With pressing environmental issues such as rising temperatures, climate change, deforestation, and pollution, affecting the Earth, many industries are taking new initiatives to reduce their footprint on the world; by changing their materials and manufacturing processes, to reduce environmental degradation.

One such example is Armstrong. Armstrong is a global construction manufacturer; they mass produce ceiling tiles, and floorboards.

Recently, as part of an initiative to be more sustainable and environmentally conscientious, Armstrong switched from using raw trees to produce their ceiling tiles, to recycling paper products. This change would be enable usage already available resources, repurposing old paper to create something new, rather than cutting down new trees to produce their ceiling tiles.

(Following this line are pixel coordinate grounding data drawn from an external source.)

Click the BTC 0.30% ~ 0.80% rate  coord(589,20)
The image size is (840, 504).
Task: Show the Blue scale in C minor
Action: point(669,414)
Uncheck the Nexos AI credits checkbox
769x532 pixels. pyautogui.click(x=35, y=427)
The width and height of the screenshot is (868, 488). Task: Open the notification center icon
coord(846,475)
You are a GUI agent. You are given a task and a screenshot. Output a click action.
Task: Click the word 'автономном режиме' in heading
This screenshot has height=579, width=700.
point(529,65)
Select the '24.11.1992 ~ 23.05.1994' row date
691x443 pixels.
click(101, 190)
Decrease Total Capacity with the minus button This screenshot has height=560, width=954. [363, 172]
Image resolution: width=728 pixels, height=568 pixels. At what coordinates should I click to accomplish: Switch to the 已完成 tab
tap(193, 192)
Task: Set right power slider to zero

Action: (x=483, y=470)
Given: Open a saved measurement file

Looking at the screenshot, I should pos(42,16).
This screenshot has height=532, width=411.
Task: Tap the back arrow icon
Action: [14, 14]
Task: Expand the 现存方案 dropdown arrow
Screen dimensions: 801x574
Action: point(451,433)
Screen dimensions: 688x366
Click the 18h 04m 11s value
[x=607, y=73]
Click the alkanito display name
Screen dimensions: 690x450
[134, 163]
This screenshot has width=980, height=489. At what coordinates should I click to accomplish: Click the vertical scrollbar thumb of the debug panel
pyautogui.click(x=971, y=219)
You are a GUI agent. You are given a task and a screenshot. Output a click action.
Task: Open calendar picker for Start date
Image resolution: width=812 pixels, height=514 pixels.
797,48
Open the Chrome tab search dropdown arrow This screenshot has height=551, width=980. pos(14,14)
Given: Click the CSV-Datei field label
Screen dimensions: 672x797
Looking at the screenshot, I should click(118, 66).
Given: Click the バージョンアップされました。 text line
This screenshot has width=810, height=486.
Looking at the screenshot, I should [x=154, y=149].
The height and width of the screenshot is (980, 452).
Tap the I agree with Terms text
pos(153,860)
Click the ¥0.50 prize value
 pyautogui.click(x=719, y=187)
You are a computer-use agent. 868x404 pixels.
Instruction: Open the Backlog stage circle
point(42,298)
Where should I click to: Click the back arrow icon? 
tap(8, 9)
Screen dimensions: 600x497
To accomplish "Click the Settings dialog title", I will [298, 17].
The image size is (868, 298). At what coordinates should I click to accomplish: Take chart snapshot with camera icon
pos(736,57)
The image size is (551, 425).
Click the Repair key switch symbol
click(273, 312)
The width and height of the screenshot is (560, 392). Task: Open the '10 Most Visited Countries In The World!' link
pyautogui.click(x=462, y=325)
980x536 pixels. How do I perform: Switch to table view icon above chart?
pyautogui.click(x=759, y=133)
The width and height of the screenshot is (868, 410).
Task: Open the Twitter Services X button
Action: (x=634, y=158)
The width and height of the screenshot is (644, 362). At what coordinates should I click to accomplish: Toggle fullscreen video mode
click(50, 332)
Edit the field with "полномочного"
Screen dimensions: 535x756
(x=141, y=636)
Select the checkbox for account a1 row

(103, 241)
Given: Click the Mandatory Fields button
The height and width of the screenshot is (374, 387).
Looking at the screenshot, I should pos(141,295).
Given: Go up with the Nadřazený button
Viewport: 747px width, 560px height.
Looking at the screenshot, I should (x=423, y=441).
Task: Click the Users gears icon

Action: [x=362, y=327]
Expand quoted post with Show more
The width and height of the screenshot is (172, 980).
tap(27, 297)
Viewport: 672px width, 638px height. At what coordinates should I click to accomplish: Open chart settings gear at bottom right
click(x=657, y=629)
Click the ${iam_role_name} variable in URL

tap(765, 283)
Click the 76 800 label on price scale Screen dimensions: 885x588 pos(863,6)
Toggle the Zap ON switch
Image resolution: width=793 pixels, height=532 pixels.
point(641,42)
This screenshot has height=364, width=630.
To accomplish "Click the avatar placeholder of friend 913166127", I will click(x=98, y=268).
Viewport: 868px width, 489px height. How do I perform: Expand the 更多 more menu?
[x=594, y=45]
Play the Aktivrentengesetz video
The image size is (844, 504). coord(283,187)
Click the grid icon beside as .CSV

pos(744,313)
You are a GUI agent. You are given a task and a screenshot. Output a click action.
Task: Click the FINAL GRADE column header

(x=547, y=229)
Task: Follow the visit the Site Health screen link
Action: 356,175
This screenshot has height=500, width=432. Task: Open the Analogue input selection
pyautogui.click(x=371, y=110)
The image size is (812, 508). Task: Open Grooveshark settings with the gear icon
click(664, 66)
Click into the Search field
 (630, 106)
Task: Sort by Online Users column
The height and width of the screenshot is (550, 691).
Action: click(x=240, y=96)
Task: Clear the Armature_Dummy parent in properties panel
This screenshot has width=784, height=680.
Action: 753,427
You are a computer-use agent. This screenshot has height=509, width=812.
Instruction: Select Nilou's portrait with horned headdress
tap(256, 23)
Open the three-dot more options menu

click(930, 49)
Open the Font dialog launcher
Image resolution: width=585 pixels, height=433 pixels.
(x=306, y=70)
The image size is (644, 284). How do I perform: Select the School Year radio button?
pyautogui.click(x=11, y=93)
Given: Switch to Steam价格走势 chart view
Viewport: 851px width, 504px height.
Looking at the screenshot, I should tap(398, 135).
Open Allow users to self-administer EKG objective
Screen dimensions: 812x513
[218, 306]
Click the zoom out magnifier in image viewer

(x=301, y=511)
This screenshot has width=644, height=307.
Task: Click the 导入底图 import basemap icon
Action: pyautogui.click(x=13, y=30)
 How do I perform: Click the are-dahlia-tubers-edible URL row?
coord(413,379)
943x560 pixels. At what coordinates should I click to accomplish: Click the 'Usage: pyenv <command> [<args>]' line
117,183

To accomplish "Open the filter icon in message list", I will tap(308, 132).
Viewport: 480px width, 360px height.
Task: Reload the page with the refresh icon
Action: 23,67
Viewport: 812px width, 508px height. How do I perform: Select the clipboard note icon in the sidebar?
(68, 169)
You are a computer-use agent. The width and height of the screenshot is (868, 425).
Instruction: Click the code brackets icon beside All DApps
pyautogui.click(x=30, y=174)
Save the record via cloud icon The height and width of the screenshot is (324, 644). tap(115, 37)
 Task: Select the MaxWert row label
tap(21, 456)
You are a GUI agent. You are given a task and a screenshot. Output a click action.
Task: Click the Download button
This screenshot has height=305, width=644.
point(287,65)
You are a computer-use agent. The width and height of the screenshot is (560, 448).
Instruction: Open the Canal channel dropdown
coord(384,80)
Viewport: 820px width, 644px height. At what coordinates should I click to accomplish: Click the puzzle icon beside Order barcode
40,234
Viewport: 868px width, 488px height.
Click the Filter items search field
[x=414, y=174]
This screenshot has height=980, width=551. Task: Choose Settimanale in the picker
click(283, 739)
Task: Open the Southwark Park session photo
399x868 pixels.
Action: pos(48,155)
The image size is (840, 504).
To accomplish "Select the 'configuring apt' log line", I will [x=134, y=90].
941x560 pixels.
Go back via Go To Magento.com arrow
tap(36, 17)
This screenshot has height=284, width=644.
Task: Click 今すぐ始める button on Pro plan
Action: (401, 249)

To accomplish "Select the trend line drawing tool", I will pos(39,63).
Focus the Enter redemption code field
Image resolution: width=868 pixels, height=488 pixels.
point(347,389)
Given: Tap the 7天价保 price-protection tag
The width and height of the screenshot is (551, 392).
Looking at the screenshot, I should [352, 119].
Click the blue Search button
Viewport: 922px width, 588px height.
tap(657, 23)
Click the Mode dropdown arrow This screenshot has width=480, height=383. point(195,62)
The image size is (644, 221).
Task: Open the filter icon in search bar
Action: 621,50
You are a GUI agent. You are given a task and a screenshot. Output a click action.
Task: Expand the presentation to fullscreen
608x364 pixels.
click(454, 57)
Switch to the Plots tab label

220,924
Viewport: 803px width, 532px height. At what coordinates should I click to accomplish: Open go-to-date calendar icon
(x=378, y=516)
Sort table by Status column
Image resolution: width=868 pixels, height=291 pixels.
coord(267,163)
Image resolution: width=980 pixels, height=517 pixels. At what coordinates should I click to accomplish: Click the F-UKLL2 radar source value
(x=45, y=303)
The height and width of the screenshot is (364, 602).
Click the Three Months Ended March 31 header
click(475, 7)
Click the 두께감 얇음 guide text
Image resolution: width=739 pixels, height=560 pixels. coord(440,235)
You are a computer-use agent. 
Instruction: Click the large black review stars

But this well-intentioned change has unforeseen consequences.

Production of paper-based ceiling tiles is a “wet” process. A million gallon water system is run through the system to produce the tiles, treated and then reused.

The switch to paper products, which have already been processed once, caused short chain cellulose fibers that were not incorporated into the tiles to be carried away in the water system. A variety of microbes feed off these cellulose fibers in the water system. Some of these of bacteria strains produce butyric acid as a byproduct of anaerobic fermentation. Butyric acid has an highly unpleasant smell, as it is the major distinctive smell in human vomit, and can be detected by humans at concentrations as low as 10 parts per million.

The million gallon water system is difficult to completely regulate the conditions of the system. As such, often the water system changes from its targeted oxygen level of 2.0 mg/L, to nearly 0 mg/L oxygen, resulting in an anaerobic system. When this occurs, it activates an anaerobic fermentation pathway, in which butyric acid is an end product.

Currently Armstrong remediates this issue by periodically using biocides when the butyric acid concentration is too high, chemicals that eliminate all microbial growth in the water system. This solution has many drawbacks. First, it is a short term solution, it kills all the microbial growth, but the butyric-acid-producing bacteria re-emerge, except now some may even be resistant to the biocides. It is expensive; costing thousands each time the biocides must be used. Lastly, it poses an environmental safety concern. If the biocides were to leave the closed factory system and contaminate the natural ecosystem; and the consequences to wildlife and their natural habitats would be devastating.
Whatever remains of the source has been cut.